Publicado 21/03/2025 09:58

Bruxelas se abre para mudar sua comunicação de defesa para ir além do rearmamento após críticas de Sánchez e Meloni

Archivo - Arquivo - O presidente do governo espanhol, Pedro Sánchez, e a presidente da Comissão Europeia, Ursula Von der Leyen, durante a Cúpula MED9, em 11 de outubro de 2024, em Pafos (Chipre). Após sua visita ao Papa no Vaticano, Sánchez viaja para o C
Pool Moncloa/Fernando Calvo - Arquivo

BRUXELAS 21 mar. (EUROPA PRESS) -

A Comissão Europeia se mostrou aberta nesta sexta-feira a mudar sua comunicação sobre as iniciativas de defesa da União Europeia para não falar apenas em termos de rearmamento, à luz das "sensibilidades" que essa narrativa suscita em alguns Estados-membros, depois das críticas do presidente do Governo, Pedro Sánchez, e da primeira-ministra italiana, Giorgia Meloni.

"Somos sensíveis ao fato de que o nome, como tal, pode levantar algumas sensibilidades em alguns Estados membros, então é claro que isso é algo que estamos ouvindo", disse Paula Pinho, porta-voz chefe da UE, em uma coletiva de imprensa em Bruxelas.
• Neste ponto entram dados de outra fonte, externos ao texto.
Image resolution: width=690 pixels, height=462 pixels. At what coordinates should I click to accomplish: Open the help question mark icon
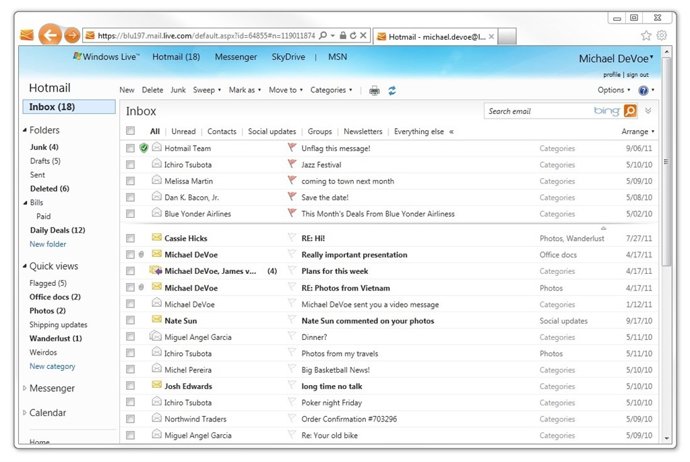[643, 90]
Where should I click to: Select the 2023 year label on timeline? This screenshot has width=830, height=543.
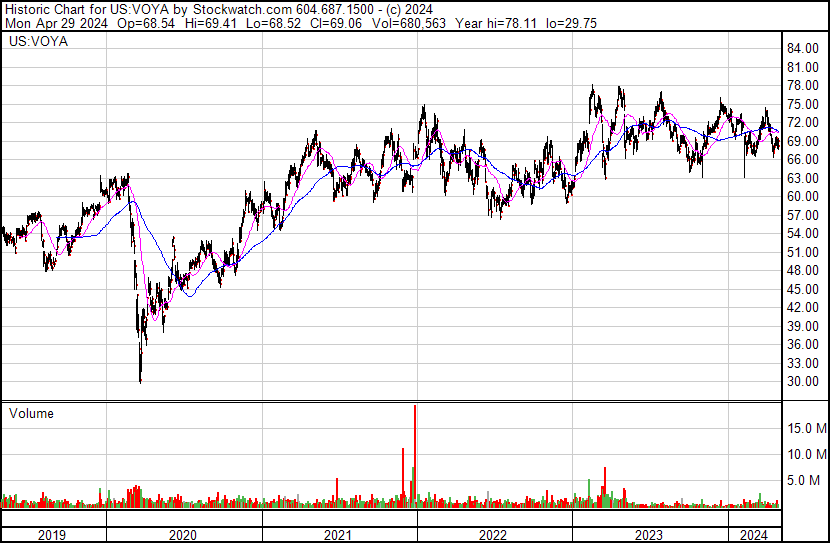(648, 535)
Nesse sentido, ela se abriu à possibilidade de alterar a comunicação sobre o plano caso a referência ao rearmamento para a iniciativa de mobilizar até 800 bilhões para gastos militares "dificulte a transmissão da mensagem a todos os cidadãos da UE".

"É claro que estamos prontos não apenas para ouvir, mas também para refletir sobre a maneira como comunicamos o plano", admitiu, deixando a porta aberta para mudanças.

De qualquer forma, Pinho insistiu que o termo "ReArme" adotado pela presidente da Comissão Europeia, Ursula Von der Leyen, para batizar o plano para que a UE-27 reforce suas capacidades de defesa se refere aos instrumentos financeiros para investir mais em capacidades militares, mas a iniciativa faz parte do programa "Preparedness 2030", que engloba todas as medidas de Bruxelas para que a UE tenha uma dissuasão confiável em cinco anos.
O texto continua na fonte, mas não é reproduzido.